Neuron Path Discovery May Change Our Conception of Itching
Hugh Pickens writes "Historically, many scientists have regarded itching as just a less intense version of pain, though decades spent searching for itch-specific nerve cells have been unfruitful. Now, Nature reports that neuroscientist Zhou-Feng Chen and his colleagues at Washington University in St. Louis, Missouri have found the first behavioral evidence that there are separate circuits of nerve cells to convey itchiness and pain, and their studies suggest that itch and pain signals are transmitted along different pathways in the spinal cord. 'Most people accept that there are specific, highly specialized neurons for sensations like taste,' says Chen. 'But for pain and itch this is much more controversial.'" (Continues below.)
"Two years ago, Chen's group discovered that a cell-surface protein called the gastrin-releasing peptide receptor (GRPR) is important for sensing itchiness but not pain in mice. When Chen and his colleagues destroyed GRPR-bearing neurons by means of a cell toxin, the mice reacted to painful stimuli just like normal mice, licking themselves and flinching or jumping in response to heat, highly irritant chemicals and mechanical pressure. But when the researchers injected the animals with chemicals that normally cause scratching, such as histamine, they barely responded, and the greater the number of GRPR-expressing neurons destroyed, the more subdued was the scratching response."
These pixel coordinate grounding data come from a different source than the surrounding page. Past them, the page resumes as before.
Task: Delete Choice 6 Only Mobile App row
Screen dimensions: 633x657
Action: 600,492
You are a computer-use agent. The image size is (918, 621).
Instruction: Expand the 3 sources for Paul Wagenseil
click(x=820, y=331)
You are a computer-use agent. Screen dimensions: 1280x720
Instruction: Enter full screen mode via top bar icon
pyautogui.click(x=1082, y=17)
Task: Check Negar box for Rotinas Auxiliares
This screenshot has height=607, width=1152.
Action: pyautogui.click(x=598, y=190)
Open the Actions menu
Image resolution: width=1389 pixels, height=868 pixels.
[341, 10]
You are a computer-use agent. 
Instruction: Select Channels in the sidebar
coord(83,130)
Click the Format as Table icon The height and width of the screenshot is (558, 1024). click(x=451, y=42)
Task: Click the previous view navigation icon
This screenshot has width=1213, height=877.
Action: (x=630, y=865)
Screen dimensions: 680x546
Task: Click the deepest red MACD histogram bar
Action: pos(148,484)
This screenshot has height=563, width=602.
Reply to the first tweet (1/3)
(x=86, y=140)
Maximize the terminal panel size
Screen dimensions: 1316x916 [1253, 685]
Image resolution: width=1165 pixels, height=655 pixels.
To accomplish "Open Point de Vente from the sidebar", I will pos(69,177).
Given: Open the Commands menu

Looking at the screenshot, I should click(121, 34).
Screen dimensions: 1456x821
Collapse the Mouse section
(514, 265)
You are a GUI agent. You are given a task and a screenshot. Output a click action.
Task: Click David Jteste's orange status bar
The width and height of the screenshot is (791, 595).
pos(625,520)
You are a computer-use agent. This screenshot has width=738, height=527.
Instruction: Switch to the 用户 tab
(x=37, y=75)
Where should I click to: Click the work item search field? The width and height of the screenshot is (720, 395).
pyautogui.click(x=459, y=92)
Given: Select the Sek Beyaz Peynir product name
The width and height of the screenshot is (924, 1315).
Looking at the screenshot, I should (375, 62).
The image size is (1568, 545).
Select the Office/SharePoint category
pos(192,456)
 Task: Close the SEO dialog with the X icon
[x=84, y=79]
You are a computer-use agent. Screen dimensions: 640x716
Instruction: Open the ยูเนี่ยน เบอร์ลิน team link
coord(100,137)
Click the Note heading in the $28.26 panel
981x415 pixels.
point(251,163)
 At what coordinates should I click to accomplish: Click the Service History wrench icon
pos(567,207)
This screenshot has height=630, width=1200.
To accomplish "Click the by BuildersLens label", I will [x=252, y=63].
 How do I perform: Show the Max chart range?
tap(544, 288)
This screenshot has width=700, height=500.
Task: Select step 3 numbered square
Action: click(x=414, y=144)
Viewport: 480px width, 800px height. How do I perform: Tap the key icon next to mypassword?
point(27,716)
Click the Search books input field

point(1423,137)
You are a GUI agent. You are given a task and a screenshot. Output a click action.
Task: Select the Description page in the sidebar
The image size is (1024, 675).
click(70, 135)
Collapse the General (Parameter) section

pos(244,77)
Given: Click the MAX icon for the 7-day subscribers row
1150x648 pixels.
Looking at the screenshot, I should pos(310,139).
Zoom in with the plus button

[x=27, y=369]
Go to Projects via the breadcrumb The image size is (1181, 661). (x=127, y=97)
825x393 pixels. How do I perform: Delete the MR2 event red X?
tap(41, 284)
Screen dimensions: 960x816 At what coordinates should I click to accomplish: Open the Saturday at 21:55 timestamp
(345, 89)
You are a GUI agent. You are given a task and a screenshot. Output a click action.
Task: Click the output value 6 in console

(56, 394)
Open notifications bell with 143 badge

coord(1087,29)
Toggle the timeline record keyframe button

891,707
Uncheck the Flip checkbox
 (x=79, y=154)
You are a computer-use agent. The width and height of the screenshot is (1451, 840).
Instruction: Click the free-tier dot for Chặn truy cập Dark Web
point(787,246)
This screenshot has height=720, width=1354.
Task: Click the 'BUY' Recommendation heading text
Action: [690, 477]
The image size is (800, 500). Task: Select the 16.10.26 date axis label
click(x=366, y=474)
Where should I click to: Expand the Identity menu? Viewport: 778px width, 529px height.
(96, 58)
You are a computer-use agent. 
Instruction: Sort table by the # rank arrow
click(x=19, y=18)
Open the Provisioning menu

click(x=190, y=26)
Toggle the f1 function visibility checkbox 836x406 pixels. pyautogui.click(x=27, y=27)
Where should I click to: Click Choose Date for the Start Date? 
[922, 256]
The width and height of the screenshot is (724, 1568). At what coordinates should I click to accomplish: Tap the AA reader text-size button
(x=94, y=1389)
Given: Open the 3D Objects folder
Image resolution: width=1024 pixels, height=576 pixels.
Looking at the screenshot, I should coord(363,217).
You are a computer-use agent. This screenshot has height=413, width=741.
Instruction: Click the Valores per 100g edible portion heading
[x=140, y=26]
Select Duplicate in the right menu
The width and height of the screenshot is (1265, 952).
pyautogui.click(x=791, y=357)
This may certainly be interesting from a neuroscience point of view, but I would be troubled if anyone's conception of itching really changed because of a discovery about which neural pathways carry the signal. People who believe in a purely physical world governed by physical laws presumably already accept that everything that happens mentally is in some way or another implemented on our wetware. Is this really drawing some veil back: previously we thought itching was a magical sensation that came directly from fairies, but now we know it's "just neurons"? I would also be cautious about any particularly simplistic reductionist view: most of what goes on in the brain is much more complex than pop-science neuroscience discussions like to make out.